>> Start

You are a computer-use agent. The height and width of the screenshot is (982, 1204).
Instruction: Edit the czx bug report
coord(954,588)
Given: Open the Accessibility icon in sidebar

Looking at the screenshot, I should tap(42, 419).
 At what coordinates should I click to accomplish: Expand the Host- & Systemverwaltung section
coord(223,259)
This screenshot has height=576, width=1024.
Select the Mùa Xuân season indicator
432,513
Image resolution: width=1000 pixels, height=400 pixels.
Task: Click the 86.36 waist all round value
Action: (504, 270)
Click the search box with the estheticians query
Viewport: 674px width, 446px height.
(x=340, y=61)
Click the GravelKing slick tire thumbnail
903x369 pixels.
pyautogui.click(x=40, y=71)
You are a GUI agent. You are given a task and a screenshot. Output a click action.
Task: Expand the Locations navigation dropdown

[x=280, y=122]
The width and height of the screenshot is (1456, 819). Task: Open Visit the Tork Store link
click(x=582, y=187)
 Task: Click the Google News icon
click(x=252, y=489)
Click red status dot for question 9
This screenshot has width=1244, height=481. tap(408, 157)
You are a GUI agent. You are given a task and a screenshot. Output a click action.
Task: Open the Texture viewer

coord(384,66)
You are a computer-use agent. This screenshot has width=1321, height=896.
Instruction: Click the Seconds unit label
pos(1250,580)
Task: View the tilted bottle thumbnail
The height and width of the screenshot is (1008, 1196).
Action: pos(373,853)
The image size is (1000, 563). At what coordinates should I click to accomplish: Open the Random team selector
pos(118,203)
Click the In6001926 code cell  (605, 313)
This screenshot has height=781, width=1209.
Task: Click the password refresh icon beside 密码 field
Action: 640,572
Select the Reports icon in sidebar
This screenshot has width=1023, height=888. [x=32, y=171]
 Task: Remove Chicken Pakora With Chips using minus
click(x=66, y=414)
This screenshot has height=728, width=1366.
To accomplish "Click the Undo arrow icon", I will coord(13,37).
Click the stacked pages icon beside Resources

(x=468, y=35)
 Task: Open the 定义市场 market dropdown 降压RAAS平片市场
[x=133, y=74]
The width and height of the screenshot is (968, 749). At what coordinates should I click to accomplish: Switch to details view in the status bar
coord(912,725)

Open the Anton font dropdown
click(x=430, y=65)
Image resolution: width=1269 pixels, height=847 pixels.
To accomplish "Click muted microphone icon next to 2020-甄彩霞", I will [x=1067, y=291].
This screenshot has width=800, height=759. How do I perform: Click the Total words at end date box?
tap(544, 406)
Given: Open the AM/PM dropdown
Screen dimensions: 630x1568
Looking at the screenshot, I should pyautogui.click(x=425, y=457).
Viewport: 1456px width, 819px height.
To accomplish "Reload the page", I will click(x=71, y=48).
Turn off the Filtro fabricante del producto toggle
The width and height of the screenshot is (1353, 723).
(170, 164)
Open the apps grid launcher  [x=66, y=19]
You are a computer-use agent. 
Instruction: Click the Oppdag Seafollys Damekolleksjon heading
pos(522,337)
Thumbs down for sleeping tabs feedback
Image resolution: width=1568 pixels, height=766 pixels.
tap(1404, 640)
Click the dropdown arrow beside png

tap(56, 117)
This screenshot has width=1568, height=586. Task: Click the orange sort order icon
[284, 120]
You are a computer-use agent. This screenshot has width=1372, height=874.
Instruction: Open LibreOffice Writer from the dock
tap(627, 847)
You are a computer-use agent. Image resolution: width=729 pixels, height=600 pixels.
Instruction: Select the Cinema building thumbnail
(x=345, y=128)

>> End

Exercise details:
Please copy the material exactly, beginning at the line that contains "Open the Anton font dropdown" and stopping after the line that contains "tap(544, 406)".

The reply:
Open the Anton font dropdown
click(x=430, y=65)
Image resolution: width=1269 pixels, height=847 pixels.
To accomplish "Click muted microphone icon next to 2020-甄彩霞", I will [x=1067, y=291].
This screenshot has width=800, height=759. How do I perform: Click the Total words at end date box?
tap(544, 406)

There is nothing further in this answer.